Having trouble in showing this. So far these are my process.
A bit stuck here. Maybe I've missed the whole point and complicated this. Any help is appreciated! Thanks in advance :)
On
You tagged calculus so with derivatives: the slope of a tangent to the given function is
$$y'=6x+7\implies\;\text{for any point on the graph }\;\;(a, 3a^2+7a-2)$$
the tangent line to the function at that point is
$$y-(3a^2+7a-2)=(6a+7)(x-a)\implies y=(6a+7)x-3a^2-2$$
and thus the $\;y\,-$ intercept is $\;-3a^2-2\;$ , and this is $\;10\;$ iff
$$-3a^2-2=10\iff a^2=-4$$
and this last equality can't be true in the real numbers
On
You got (almost) $$x_{1,2}={m-7\pm\sqrt{(m-7)^2+144}\over6}\ .$$ As $(m-7)^2+144>0$ for all $m$ this says that you obtain two different points of intersection whatever the chosen slope $m$ is.
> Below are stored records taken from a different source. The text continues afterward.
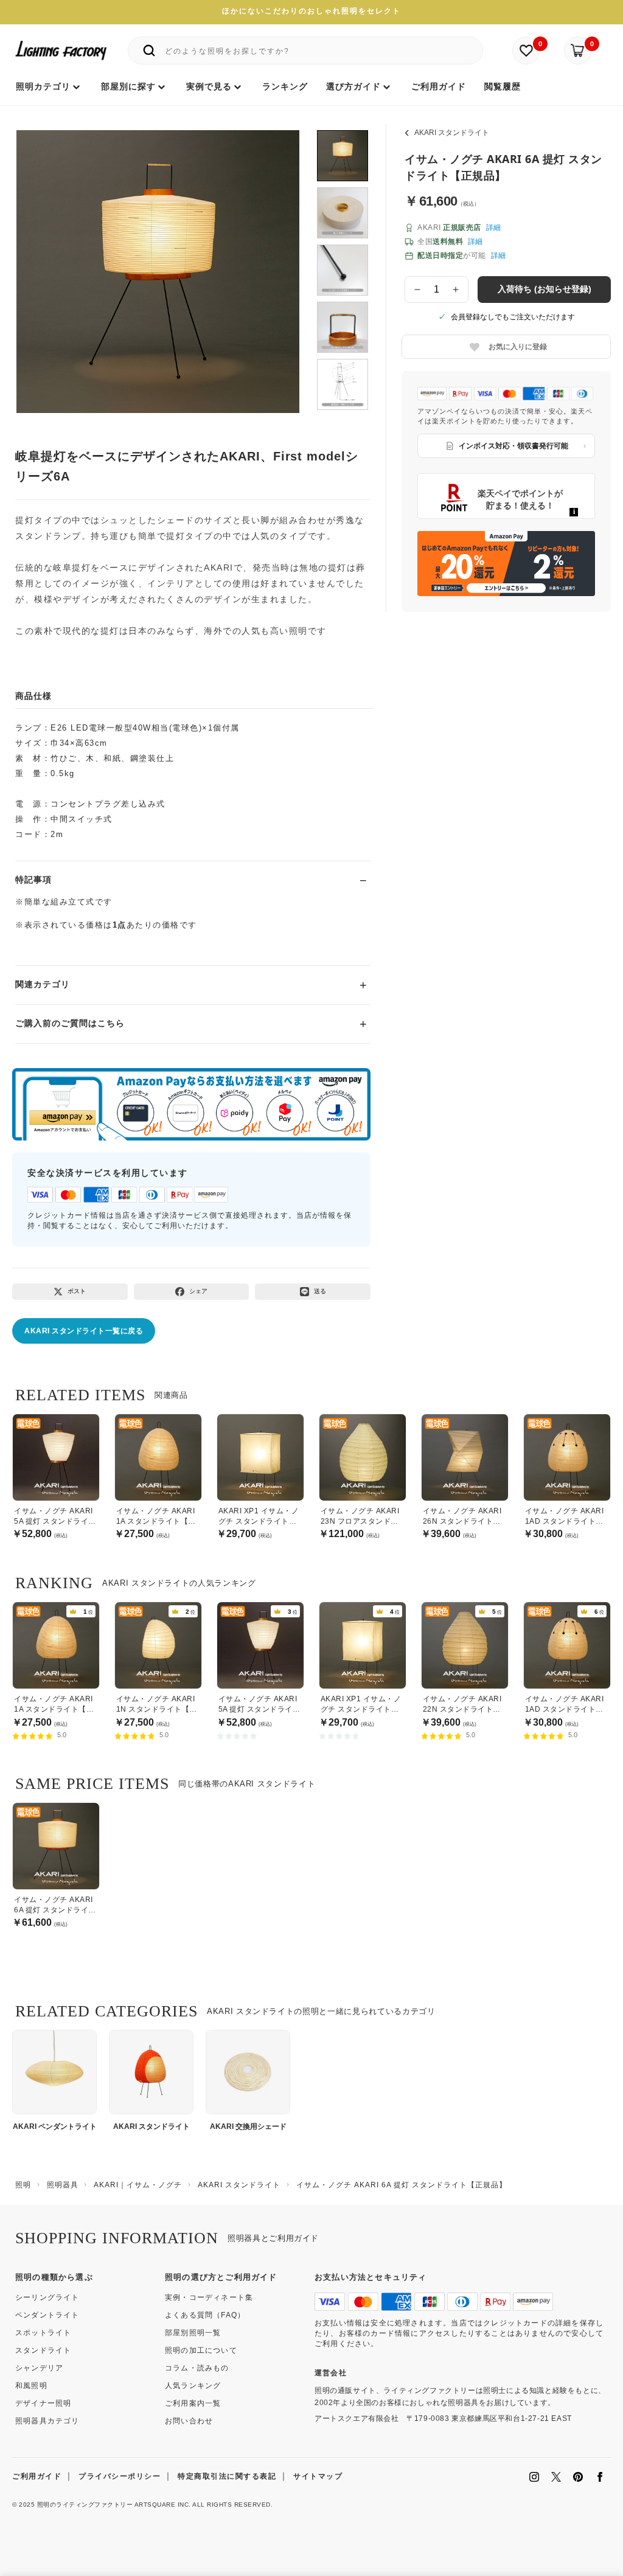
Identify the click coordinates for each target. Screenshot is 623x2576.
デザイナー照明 (43, 2403)
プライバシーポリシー (119, 2476)
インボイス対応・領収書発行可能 (513, 446)
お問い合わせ (189, 2421)
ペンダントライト (47, 2315)
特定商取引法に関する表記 (227, 2476)
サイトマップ (318, 2476)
If the discriminant would have been, e.g., $m^2-5m+6$ then there would be two "special" values of $m$ for which the discriminant is $0$. The two lines with these slopes would then be tangents to the parabola.
The slope of the tangent line at a point $x_0$ of $y=3x^{2}+7x-2$ is $6x_{0}+7$. Suppose, on contrary, that at the point $(x_{0},3x_{0}^{2}+7x_{0}-2)$, the tangent line has $y$-intercept $10$. Then, as you pointed out, the equation of this tangent line is $y=(6x_{0}+7)x+10$. Since this line is tangent to the curve $y=3x^2+7x-2$, it follows that
$$ 3x_{0}^{2}+7x_{0}-2=(6x_{0}+7)x_{0}+10\implies3x_{0}^{2}=-12\implies x_{0}^{2}=-4, $$
which is impossible. Therefore, we have a contradiction and the result is proved.